▶ _Task objective_:
Output every record word for word.

╭─ Provided data

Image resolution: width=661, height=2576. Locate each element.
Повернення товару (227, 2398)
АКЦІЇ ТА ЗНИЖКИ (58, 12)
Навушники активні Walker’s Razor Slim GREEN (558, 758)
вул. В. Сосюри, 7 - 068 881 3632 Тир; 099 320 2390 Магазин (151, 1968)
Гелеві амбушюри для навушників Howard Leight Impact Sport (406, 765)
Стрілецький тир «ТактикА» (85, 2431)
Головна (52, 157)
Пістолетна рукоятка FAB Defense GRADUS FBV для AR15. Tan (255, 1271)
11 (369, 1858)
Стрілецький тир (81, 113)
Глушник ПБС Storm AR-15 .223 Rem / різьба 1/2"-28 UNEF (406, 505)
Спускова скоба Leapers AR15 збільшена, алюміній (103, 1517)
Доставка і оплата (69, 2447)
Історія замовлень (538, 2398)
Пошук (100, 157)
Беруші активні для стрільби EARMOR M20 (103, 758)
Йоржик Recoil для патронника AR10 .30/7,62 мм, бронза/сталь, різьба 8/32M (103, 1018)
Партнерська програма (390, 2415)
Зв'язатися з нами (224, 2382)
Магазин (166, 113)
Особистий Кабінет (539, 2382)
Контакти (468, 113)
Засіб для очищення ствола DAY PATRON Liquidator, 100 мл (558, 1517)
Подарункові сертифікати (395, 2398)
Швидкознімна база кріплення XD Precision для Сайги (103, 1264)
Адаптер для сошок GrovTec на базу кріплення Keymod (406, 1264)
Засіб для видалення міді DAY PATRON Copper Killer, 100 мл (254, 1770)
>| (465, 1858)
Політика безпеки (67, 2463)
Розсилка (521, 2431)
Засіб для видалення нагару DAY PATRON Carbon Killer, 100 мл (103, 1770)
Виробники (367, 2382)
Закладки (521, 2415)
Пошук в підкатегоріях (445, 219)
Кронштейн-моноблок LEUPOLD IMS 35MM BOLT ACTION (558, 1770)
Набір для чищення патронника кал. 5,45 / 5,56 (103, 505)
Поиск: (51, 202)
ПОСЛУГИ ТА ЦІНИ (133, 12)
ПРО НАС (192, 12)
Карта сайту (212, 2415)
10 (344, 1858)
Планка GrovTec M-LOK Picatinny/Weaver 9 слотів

╰─

▶ _Solution_:
Image resolution: width=661, height=2576. Locate each element.
Повернення товару (227, 2398)
АКЦІЇ ТА ЗНИЖКИ (58, 12)
Навушники активні Walker’s Razor Slim GREEN (558, 758)
вул. В. Сосюри, 7 - 068 881 3632 Тир; 099 320 2390 Магазин (151, 1968)
Гелеві амбушюри для навушників Howard Leight Impact Sport (406, 765)
Стрілецький тир «ТактикА» (85, 2431)
Головна (52, 157)
Пістолетна рукоятка FAB Defense GRADUS FBV для AR15. Tan (255, 1271)
11 (369, 1858)
Стрілецький тир (81, 113)
Глушник ПБС Storm AR-15 .223 Rem / різьба 1/2"-28 UNEF (406, 505)
Спускова скоба Leapers AR15 збільшена, алюміній (103, 1517)
Доставка і оплата (69, 2447)
Історія замовлень (538, 2398)
Пошук (100, 157)
Беруші активні для стрільби EARMOR M20 (103, 758)
Йоржик Recoil для патронника AR10 .30/7,62 мм, бронза/сталь, різьба 8/32M (103, 1018)
Партнерська програма (390, 2415)
Зв'язатися з нами (224, 2382)
Магазин (166, 113)
Особистий Кабінет (539, 2382)
Контакти (468, 113)
Засіб для очищення ствола DAY PATRON Liquidator, 100 мл (558, 1517)
Подарункові сертифікати (395, 2398)
Швидкознімна база кріплення XD Precision для Сайги (103, 1264)
Адаптер для сошок GrovTec на базу кріплення Keymod (406, 1264)
Засіб для видалення міді DAY PATRON Copper Killer, 100 мл (254, 1770)
>| (465, 1858)
Політика безпеки (67, 2463)
Розсилка (521, 2431)
Засіб для видалення нагару DAY PATRON Carbon Killer, 100 мл (103, 1770)
Виробники (367, 2382)
Закладки (521, 2415)
Пошук в підкатегоріях (445, 219)
Кронштейн-моноблок LEUPOLD IMS 35MM BOLT ACTION (558, 1770)
Набір для чищення патронника кал. 5,45 / 5,56 (103, 505)
Поиск: (51, 202)
ПОСЛУГИ ТА ЦІНИ (133, 12)
ПРО НАС (192, 12)
Карта сайту (212, 2415)
10 (344, 1858)
Планка GrovTec M-LOK Picatinny/Weaver 9 слотів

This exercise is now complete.